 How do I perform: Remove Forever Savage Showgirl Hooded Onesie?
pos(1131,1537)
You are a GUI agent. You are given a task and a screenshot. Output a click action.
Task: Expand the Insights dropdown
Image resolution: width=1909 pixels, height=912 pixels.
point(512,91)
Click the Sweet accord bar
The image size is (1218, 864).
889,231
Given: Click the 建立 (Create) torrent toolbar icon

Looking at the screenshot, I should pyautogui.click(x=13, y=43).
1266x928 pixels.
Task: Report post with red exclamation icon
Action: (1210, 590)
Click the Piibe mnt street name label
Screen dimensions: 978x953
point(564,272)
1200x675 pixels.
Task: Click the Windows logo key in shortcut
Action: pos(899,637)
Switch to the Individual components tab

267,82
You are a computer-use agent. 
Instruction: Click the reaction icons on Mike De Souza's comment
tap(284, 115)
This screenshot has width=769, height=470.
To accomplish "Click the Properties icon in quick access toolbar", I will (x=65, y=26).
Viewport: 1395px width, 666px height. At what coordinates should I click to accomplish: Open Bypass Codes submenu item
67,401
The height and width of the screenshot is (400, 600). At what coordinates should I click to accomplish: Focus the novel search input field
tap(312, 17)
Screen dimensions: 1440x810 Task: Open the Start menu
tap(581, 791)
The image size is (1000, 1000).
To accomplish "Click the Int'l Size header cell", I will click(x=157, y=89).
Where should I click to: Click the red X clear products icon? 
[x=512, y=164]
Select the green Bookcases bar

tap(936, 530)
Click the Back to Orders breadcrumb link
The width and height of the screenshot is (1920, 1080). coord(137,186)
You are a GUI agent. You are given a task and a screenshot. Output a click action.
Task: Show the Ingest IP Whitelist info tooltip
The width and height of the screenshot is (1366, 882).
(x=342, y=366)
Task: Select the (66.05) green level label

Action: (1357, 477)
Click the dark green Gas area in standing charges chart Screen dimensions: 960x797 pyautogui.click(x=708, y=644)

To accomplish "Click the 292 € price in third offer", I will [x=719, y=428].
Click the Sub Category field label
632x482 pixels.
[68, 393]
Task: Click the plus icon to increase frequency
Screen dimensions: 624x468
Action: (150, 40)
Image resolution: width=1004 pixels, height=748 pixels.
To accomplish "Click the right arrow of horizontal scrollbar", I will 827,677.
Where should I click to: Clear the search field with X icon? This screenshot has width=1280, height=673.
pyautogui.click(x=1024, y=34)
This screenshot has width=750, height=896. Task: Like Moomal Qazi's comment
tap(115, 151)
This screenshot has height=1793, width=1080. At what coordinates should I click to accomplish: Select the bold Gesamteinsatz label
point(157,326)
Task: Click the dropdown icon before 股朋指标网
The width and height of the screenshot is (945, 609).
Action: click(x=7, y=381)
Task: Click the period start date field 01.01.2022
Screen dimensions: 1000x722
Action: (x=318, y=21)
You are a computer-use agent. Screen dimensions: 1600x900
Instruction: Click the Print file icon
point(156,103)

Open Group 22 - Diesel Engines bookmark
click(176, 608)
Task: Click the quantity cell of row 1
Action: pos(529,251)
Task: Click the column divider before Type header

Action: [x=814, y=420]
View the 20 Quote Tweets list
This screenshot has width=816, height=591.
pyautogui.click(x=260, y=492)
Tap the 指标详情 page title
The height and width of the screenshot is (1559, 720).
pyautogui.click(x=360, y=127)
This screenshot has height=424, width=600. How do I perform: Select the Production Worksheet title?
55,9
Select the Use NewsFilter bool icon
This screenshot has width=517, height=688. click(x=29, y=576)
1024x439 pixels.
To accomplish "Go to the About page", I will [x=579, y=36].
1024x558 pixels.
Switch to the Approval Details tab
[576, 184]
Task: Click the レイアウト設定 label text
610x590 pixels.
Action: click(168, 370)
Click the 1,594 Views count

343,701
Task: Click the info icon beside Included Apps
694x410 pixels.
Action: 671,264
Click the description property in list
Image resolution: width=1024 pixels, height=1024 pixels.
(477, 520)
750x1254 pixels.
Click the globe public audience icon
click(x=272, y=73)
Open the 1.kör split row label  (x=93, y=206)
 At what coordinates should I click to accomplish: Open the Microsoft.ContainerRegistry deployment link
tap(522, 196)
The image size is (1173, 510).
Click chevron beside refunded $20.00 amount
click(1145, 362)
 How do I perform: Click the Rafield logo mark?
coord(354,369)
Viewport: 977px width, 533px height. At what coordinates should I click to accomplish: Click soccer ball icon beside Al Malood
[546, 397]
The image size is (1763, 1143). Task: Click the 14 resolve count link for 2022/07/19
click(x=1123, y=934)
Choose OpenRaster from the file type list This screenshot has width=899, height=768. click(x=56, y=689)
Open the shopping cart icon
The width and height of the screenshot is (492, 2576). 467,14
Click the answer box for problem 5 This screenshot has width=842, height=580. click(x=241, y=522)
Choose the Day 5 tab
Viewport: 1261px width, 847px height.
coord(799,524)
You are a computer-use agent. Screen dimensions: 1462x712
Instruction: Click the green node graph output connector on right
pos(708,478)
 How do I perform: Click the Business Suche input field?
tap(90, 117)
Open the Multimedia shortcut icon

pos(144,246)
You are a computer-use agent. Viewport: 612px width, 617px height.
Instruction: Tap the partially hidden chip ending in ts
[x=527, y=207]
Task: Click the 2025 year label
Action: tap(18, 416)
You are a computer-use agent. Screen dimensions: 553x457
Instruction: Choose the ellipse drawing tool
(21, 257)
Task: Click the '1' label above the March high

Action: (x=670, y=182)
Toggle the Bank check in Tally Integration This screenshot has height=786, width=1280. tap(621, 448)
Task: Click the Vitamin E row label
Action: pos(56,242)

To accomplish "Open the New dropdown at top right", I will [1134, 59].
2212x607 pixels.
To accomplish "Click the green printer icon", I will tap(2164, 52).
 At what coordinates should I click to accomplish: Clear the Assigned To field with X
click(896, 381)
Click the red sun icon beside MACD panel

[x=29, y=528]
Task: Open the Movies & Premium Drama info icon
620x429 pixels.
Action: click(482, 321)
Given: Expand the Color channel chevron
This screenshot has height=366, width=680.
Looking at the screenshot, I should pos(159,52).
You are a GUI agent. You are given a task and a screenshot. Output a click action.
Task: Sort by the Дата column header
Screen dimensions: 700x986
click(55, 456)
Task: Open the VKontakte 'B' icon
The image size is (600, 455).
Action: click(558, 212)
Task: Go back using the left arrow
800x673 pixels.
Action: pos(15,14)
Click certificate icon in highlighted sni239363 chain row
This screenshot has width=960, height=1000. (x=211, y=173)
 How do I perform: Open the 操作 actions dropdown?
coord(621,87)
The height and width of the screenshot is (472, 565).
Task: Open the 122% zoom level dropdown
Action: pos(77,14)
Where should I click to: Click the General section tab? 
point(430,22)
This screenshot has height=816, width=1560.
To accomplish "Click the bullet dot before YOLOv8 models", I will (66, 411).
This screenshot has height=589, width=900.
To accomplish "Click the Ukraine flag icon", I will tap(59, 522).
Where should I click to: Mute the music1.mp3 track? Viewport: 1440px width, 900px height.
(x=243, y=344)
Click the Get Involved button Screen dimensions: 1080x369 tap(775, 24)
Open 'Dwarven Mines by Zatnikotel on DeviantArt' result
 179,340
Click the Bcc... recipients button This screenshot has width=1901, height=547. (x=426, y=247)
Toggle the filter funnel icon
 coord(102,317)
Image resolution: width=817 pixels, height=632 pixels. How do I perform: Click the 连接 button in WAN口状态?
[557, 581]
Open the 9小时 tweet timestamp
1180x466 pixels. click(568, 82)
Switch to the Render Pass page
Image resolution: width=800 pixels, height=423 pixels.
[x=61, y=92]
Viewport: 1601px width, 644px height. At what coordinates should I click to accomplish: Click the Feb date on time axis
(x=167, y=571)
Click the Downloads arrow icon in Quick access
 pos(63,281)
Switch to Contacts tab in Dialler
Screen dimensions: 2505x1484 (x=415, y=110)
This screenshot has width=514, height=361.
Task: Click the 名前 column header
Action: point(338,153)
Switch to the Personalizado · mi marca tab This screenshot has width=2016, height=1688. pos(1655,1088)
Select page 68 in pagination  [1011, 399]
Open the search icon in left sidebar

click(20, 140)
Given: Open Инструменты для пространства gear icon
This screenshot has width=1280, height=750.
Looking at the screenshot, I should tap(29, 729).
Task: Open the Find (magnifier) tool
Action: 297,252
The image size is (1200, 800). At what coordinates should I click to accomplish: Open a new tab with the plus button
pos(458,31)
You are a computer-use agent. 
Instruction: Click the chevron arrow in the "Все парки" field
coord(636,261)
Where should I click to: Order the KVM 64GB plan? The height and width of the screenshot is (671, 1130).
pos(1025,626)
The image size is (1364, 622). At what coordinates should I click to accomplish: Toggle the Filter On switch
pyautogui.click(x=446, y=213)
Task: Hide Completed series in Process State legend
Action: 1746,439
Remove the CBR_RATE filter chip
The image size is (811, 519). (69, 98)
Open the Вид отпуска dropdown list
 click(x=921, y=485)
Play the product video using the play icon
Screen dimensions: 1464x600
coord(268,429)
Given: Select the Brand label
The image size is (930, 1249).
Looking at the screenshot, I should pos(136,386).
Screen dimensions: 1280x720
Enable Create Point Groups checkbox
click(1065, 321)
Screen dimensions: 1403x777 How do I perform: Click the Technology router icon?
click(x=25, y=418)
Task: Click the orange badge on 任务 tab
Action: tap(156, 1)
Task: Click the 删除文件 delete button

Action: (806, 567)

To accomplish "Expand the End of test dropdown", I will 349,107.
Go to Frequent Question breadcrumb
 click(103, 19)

☆ ☆ ☆ ☆

* _What to work on_: Repeat only the lines above, from the first line of the entries through the line that contains "Click the Sub Category field label", including both ends.

* _Reply_:
 How do I perform: Remove Forever Savage Showgirl Hooded Onesie?
pos(1131,1537)
You are a GUI agent. You are given a task and a screenshot. Output a click action.
Task: Expand the Insights dropdown
Image resolution: width=1909 pixels, height=912 pixels.
point(512,91)
Click the Sweet accord bar
The image size is (1218, 864).
889,231
Given: Click the 建立 (Create) torrent toolbar icon

Looking at the screenshot, I should pyautogui.click(x=13, y=43).
1266x928 pixels.
Task: Report post with red exclamation icon
Action: (1210, 590)
Click the Piibe mnt street name label
Screen dimensions: 978x953
point(564,272)
1200x675 pixels.
Task: Click the Windows logo key in shortcut
Action: pos(899,637)
Switch to the Individual components tab

267,82
You are a computer-use agent. 
Instruction: Click the reaction icons on Mike De Souza's comment
tap(284, 115)
This screenshot has width=769, height=470.
To accomplish "Click the Properties icon in quick access toolbar", I will (x=65, y=26).
Viewport: 1395px width, 666px height. At what coordinates should I click to accomplish: Open Bypass Codes submenu item
67,401
The height and width of the screenshot is (400, 600). At what coordinates should I click to accomplish: Focus the novel search input field
tap(312, 17)
Screen dimensions: 1440x810 Task: Open the Start menu
tap(581, 791)
The image size is (1000, 1000).
To accomplish "Click the Int'l Size header cell", I will click(x=157, y=89).
Where should I click to: Click the red X clear products icon? 
[x=512, y=164]
Select the green Bookcases bar

tap(936, 530)
Click the Back to Orders breadcrumb link
The width and height of the screenshot is (1920, 1080). coord(137,186)
You are a GUI agent. You are given a task and a screenshot. Output a click action.
Task: Show the Ingest IP Whitelist info tooltip
The width and height of the screenshot is (1366, 882).
(x=342, y=366)
Task: Select the (66.05) green level label

Action: (1357, 477)
Click the dark green Gas area in standing charges chart Screen dimensions: 960x797 pyautogui.click(x=708, y=644)

To accomplish "Click the 292 € price in third offer", I will [x=719, y=428].
Click the Sub Category field label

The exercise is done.